Current plot legend:
- red circle:
KD - green
X:SD - blue triangle:
HH - yellow square:
TT - magenta diamond:
CY
Repository Layout
.
├── main.py
├── pyproject.toml
├── src/
│ ├── classification.py
│ ├── onset.py
│ └── scripts/
│ ├── evaluate.py
│ ├── fetch_dataset.py
│ ├── test_suite.py
│ └── train_classifier.py
└── data/
├── drum_classifier.pkl
└── groove/
Project Organization
The repository is intentionally small and split by responsibility:
- main.py is the user-facing CLI entrypoint for inference and plot generation.
- src/onset.py owns onset detection and waveform-level preprocessing for hit timing.

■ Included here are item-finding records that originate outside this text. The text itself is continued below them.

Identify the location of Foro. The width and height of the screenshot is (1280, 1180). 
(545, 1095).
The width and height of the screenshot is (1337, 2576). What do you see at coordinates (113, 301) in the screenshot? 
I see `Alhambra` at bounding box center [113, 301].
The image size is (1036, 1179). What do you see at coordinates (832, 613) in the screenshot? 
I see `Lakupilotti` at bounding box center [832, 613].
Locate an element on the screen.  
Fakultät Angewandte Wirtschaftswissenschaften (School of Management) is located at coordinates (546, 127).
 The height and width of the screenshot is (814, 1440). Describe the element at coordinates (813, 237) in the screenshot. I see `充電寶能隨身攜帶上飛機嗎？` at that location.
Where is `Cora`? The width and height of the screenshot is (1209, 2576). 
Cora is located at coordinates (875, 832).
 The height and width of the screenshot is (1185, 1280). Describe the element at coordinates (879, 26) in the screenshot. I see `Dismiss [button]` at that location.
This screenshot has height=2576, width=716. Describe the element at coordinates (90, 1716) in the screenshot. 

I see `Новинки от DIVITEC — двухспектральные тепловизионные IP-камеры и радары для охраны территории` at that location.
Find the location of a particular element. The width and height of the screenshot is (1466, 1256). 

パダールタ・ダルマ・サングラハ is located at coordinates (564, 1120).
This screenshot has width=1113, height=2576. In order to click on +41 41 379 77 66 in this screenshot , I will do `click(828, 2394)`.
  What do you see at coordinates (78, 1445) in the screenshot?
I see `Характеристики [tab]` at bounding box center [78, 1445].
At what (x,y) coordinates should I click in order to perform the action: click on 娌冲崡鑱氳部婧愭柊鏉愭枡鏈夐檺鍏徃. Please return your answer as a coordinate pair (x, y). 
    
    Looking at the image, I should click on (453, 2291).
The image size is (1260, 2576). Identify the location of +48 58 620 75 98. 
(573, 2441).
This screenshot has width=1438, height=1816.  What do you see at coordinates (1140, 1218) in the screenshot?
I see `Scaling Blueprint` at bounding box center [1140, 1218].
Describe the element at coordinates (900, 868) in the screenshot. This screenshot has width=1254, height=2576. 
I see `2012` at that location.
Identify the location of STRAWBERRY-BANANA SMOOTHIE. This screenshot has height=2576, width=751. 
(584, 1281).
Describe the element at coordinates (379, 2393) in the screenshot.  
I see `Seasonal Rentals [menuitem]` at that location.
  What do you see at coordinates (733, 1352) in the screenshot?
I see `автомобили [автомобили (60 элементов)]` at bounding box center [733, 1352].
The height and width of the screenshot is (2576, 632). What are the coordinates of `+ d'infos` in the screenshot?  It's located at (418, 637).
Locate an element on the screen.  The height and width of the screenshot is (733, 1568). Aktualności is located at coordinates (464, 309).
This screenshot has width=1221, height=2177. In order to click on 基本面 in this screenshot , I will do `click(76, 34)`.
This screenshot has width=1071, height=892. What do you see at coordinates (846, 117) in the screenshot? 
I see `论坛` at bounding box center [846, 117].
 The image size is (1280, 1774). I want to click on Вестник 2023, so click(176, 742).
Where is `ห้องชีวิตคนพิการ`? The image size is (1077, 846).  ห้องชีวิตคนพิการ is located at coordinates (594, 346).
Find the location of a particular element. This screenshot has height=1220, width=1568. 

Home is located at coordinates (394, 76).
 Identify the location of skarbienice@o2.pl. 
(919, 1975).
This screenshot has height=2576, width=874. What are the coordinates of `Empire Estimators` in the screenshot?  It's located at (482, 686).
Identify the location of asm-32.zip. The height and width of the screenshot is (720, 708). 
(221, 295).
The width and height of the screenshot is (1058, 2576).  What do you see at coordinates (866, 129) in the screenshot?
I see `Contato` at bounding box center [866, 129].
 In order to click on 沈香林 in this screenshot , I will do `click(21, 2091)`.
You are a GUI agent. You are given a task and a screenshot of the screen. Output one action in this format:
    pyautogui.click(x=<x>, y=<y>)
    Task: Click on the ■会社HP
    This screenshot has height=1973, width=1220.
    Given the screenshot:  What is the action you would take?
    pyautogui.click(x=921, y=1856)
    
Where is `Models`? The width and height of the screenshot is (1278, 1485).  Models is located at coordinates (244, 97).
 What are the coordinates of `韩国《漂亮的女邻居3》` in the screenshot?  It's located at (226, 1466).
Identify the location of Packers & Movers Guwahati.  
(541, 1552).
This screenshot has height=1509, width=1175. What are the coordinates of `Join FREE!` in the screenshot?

- src/classification.py owns feature extraction and per-onset multi-label prediction.
- src/scripts/train_classifier.py owns dataset construction and model training.
- src/scripts/evaluate.py evaluates a saved model without retraining it.
- src/scripts/test_suite.py runs a small set of end-to-end checks against known audio inputs.
- src/scripts/fetch_dataset.py downloads and extracts the external training corpus.
A few practical conventions are worth knowing:
- Source code lives under
src/, while one-off operational entrypoints live insrc/scripts/. - Large generated assets and external datasets are expected under
data/rather than committed into the source tree. - The trained model is treated as a runtime artifact, not hand-edited source.
- Plots are generated into the repository root today, which keeps inference outputs easy to inspect but does mean repeated runs accumulate image files there.
Output Artifacts
data/drum_classifier.pkl: trained scikit-learn modelclassified_plot_*.png: waveform plot annotated with predicted drum labelsdata/groove/: extracted Groove MIDI Dataset
Operational Notes
- src/onset.py already forces writable cache locations for Matplotlib and related tooling because some execution environments make the default cache path read-only.
UV_CACHE_DIRis separate from Matplotlib or XDG cache handling; it specifically helpsuvitself use a writable cache directory.- Training and evaluation can take a while on the full dataset, and the first pass is I/O-heavy because every track must be loaded and paired with its MIDI metadata.
Known Limitations
- The pipeline assumes isolated or drum-dominant audio and has not been hardened for dense full-mix transcription.
- Evaluation scripts rebuild features from scratch rather than caching an intermediate training dataset.
- Inference quality depends heavily on onset detection quality; missed or duplicated onsets cannot be corrected by the classifier stage.